The contribution brought to science by this man in 12 years of his tenure there was great. His active and scrupulous research led him to discover methods of curing for some unknown diseases of which the causes were not known and therefore were considered incurable. The outbreak of the World War took him to Italy to fulfill his duty as an Italian. He asked to be enlisted, was accepted, appointed medical Major in the Naval Reserve and was promoted to Lieutenant-Colonel in 1917. He was decorated with the War Cross. After the war he went back to England, and in London, where he was appointed teacher at the School of Tropical Diseases. His infinite merits earned him honors from European and American Governments. He has been a Senator of the Italian Kingdom since 1929 and a National partner of the Lincei; he is Director of the Clinic of tropical and subtropical diseases of the R. University of Rome and Professor of Tropical Medicine and Tropical Dermatology at Louisiana State University in New Orleans, U.S.A.
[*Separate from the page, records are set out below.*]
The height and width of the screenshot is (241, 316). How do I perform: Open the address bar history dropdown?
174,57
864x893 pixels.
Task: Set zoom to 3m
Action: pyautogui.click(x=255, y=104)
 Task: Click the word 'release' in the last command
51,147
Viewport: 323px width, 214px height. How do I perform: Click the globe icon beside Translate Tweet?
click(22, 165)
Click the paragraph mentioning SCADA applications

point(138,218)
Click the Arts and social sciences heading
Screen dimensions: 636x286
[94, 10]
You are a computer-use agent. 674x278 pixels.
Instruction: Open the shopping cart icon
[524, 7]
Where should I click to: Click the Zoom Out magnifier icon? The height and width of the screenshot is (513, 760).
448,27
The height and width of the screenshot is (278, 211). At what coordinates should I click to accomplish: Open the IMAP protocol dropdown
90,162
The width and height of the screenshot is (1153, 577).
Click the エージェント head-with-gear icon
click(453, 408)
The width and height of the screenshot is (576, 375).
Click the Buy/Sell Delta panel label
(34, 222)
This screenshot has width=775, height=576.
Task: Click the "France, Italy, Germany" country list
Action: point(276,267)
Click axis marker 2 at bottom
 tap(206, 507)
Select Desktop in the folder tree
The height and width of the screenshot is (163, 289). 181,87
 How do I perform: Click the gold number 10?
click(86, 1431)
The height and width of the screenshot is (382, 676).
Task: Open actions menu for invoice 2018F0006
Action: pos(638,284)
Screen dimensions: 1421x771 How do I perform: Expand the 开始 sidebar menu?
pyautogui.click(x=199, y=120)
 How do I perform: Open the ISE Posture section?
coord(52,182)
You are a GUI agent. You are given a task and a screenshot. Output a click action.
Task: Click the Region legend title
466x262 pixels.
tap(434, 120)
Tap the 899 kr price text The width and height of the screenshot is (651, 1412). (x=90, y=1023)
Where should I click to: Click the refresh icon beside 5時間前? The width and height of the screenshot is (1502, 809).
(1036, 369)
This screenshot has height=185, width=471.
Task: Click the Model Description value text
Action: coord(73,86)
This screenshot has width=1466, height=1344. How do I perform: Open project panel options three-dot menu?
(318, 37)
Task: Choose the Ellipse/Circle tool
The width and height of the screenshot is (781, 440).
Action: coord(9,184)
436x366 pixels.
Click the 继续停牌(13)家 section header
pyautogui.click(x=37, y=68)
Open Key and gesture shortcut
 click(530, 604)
He is a member of the London Fascio since 1923.

Castellani has collected abundant laurels in recent years during the Italo-Ethiopian War. He was posted to Africa in 1935 where he assumed the overall Directorship of the health service. He has put all of his science and his organizational spirit into that post. Alongside the advancing forces hospitals for every need were built. He studied in the Regime (?) of feeding the men and beasts. He fought the illnesses preventing them with the accurate preparation of medicines and serums. While attending to the grandiose organization of sanitoriums and hospitals the scientist found time to focus on his experiments and to his studies by giving to the distraught and tormented humanity the spirit to greet the new preparations giving tomorrow's scientists a large quantity of notes on which the achievements of mankind will increasingly move forward. Thanks to his work the advancing army had to lament only about the death of very few men from disease and the populations of the conquered lands could immediately appreciate the endowments of the new civilization because, for they have been lavish inf medicines and health care.

For his high merits he was promoted to the rank of General and was bestowed from H.M.the King Emperor the title of Count of Kisymaio.